Building HEXFORGE — A Python File Forensics Tool

Posted Apr 4, 2026

HEXFORGE File Forensics Tool

By Aravind

9 min read

Building HEXFORGE — A Python File Forensics Tool

Intro

Hey folks, how's it going?

I just vibe coded a tool which is very helpfull in solving many rooms in forensics, i have done forensics challenges by manually scanning the files so y not do it all with just one script thats where this idea came to my mind.

If your a cybersecurity enthusiast like me then do make sure to check this tool out. so this tool works by ckecking the hex or otherwise known as Magic signature to find and then validate the findings that is all and also cheks the readable strings and all that the repeatative stuff, and also dont worry about the false positives i have tried this on test cases and some ctf challenges and know what this thing works. And for the nerds below is the full discription.

Thank you all

Background

Every CTF player has run binwalk on a challenge file hoping for a quick win, only to get a wall of false positives — or worse, a clean scan on a file that obviously has something hidden in it. I got tired of stitching together file, strings, binwalk, and a hex editor for every forensics challenge. So I built HEXFORGE: a single Python script, zero dependencies, that does all of it.

This post walks through why I built it, the core architecture decisions, and the real-world results on CTF challenge files.

The tool is on GitHub: github.com/arvdch/hexforge

The Problem with Magic Byte Scanning

The core challenge in file forensics is distinguishing real embedded files from coincidental byte sequences. A 2-byte magic like \x78\xda (zlib compressed data) appears roughly once every 65,536 bytes purely by chance — and a typical PNG image contains hundreds of kilobytes of compressed deflate data in its IDAT chunks. Running a naive scanner over a PNG will produce dozens of fake zlib, JFFS2, JXL, and MP3 hits from the compressed pixel data.

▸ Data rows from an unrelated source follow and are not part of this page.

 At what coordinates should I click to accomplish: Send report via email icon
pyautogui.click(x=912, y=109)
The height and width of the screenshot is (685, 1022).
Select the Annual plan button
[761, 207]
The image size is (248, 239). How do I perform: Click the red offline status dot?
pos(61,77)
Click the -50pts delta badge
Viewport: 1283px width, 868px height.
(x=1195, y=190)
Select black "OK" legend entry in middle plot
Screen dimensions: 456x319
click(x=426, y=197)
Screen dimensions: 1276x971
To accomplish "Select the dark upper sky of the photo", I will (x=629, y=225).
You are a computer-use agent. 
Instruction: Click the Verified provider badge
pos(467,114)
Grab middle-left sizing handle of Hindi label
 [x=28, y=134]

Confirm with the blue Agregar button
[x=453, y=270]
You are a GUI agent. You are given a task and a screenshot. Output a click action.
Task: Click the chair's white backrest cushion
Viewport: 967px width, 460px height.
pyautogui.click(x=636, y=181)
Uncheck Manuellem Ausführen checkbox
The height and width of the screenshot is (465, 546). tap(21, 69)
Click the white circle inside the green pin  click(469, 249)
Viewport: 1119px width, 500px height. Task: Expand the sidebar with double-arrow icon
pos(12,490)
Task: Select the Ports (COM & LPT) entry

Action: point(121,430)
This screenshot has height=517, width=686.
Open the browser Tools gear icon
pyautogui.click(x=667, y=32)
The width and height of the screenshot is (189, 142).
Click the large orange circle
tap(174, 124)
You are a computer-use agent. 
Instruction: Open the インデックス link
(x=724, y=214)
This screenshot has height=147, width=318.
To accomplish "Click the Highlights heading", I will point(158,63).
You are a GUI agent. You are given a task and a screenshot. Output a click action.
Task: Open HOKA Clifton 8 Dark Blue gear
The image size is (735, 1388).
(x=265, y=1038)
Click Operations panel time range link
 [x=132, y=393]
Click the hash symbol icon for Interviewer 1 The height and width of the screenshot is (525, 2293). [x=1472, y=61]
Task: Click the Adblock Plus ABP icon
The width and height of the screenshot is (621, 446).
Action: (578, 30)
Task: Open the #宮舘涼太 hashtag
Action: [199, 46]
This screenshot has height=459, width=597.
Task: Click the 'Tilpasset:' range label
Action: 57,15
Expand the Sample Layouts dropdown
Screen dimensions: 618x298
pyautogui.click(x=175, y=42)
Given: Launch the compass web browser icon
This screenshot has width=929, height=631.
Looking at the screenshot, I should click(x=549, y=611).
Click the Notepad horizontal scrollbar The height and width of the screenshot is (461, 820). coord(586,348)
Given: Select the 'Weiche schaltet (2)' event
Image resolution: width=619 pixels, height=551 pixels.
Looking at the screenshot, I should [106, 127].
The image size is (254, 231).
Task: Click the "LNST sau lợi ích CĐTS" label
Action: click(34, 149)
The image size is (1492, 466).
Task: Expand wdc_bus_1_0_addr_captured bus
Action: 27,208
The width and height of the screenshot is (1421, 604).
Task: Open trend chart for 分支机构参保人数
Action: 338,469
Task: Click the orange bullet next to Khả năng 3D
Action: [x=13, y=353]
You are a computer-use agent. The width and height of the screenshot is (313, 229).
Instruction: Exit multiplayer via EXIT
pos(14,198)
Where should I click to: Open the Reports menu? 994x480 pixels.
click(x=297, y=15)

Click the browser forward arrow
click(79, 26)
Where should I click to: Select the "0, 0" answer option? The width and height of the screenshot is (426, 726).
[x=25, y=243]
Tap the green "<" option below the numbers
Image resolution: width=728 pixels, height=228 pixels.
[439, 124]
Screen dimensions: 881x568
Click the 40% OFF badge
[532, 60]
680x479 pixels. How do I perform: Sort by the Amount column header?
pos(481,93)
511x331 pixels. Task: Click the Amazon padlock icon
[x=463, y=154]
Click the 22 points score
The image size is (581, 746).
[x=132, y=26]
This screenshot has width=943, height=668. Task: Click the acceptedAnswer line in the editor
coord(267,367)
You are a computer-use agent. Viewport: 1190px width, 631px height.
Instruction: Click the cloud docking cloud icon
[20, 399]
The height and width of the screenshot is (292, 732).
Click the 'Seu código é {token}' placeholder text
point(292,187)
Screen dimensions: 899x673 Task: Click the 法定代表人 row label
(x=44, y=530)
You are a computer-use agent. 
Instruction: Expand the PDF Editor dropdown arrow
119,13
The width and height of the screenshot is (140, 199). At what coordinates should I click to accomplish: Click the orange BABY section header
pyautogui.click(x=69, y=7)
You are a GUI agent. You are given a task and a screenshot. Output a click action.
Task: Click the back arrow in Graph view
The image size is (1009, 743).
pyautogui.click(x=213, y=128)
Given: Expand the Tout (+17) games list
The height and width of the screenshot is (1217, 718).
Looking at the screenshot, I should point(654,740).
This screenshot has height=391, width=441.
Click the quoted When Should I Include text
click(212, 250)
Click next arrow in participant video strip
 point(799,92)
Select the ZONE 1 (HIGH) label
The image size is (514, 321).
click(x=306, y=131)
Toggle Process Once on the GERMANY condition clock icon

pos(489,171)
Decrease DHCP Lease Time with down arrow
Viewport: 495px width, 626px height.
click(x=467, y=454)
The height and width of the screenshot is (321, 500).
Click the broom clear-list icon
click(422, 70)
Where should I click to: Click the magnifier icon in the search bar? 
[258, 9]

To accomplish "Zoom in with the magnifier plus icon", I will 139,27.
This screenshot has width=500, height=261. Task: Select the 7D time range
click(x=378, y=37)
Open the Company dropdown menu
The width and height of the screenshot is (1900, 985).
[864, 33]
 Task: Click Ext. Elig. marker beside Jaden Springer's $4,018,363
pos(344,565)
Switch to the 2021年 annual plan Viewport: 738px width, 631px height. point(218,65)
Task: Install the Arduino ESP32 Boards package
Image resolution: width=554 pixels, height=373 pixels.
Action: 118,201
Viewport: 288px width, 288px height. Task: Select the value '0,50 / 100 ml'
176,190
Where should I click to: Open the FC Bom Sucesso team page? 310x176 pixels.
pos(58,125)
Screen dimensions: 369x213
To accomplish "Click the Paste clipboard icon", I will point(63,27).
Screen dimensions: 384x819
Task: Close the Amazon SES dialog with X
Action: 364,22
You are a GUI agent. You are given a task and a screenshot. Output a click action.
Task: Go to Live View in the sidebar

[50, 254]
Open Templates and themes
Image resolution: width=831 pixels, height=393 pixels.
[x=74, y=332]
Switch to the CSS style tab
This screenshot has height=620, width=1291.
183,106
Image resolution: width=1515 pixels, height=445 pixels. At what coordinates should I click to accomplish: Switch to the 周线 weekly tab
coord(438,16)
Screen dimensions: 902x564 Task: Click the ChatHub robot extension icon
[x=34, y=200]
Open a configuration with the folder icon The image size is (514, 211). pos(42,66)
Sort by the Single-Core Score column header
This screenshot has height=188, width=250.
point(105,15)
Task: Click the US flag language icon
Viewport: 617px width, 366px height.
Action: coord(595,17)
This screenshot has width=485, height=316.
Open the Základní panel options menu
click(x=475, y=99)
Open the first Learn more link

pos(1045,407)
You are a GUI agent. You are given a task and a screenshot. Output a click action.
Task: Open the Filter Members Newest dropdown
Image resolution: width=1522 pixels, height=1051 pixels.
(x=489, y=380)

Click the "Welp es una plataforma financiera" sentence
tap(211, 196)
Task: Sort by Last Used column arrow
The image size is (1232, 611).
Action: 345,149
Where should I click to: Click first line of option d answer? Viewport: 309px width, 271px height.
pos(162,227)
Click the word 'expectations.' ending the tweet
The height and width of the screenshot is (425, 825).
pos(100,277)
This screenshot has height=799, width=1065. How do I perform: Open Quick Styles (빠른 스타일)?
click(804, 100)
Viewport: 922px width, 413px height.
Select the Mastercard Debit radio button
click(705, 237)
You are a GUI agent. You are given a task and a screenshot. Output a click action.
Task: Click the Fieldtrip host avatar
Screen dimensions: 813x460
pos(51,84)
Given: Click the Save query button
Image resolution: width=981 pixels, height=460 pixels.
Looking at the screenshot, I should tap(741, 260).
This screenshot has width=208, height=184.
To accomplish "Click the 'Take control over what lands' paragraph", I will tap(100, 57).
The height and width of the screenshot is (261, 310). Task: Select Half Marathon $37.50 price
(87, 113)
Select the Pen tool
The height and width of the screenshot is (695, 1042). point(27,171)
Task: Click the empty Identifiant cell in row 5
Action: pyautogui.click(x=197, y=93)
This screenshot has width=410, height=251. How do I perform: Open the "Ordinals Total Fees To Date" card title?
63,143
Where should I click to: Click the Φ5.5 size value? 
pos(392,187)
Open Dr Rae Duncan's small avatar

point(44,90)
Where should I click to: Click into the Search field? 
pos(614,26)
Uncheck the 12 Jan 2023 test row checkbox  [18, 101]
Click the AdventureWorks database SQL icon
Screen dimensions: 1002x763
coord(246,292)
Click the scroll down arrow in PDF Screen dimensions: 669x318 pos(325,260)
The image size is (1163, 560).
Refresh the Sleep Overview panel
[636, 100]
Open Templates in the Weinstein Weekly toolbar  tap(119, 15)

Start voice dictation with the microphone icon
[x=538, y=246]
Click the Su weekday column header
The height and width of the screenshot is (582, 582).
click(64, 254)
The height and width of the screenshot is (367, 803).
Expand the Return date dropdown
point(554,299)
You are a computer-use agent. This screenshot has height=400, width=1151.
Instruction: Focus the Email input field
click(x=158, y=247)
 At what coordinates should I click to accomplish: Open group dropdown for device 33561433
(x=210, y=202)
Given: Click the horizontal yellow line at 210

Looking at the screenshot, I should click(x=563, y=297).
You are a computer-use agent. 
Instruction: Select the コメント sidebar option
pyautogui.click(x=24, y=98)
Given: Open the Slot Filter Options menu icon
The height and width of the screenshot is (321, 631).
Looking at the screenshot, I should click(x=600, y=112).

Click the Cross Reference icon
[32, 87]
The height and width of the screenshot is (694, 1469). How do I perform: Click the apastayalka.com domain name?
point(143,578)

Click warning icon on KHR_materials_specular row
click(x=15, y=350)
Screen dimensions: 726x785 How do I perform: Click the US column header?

Binwalk handles this with a large signature database and some heuristics, but its false positive rate on compressed files is significant. I wanted something cleaner.

The Architecture: Two Layers of Suppression

Layer 1 — Structural Validators

The first fix is giving every short-magic signature a format-specific validation function. When a 2-byte or 4-byte magic is found, the validator checks the surrounding bytes for structural coherence:

BMP (BM): DIB header size must be 12, 40, 108, or 124
MP3 (\xff\xfb): bitrate nibble must be 1–14, sample rate index ≤ 12
GZIP (\x1f\x8b): CM byte must be 8, FLG reserved bits must be 0
ZIP (PK\x03\x04): version-needed field must be ≤ 63
TTF (\x00\x01\x00\x00): searchRange must equal (2^floor(log2(numTables))) * 16
JPEG (\xff\xd8\xff): 4th byte must be a valid JFIF/EXIF/APPn marker

Longer magic sequences (≥ 6 bytes) are trusted unconditionally — the probability of a 6-byte sequence appearing by chance inside deflate output is approximately 1 in 281 trillion.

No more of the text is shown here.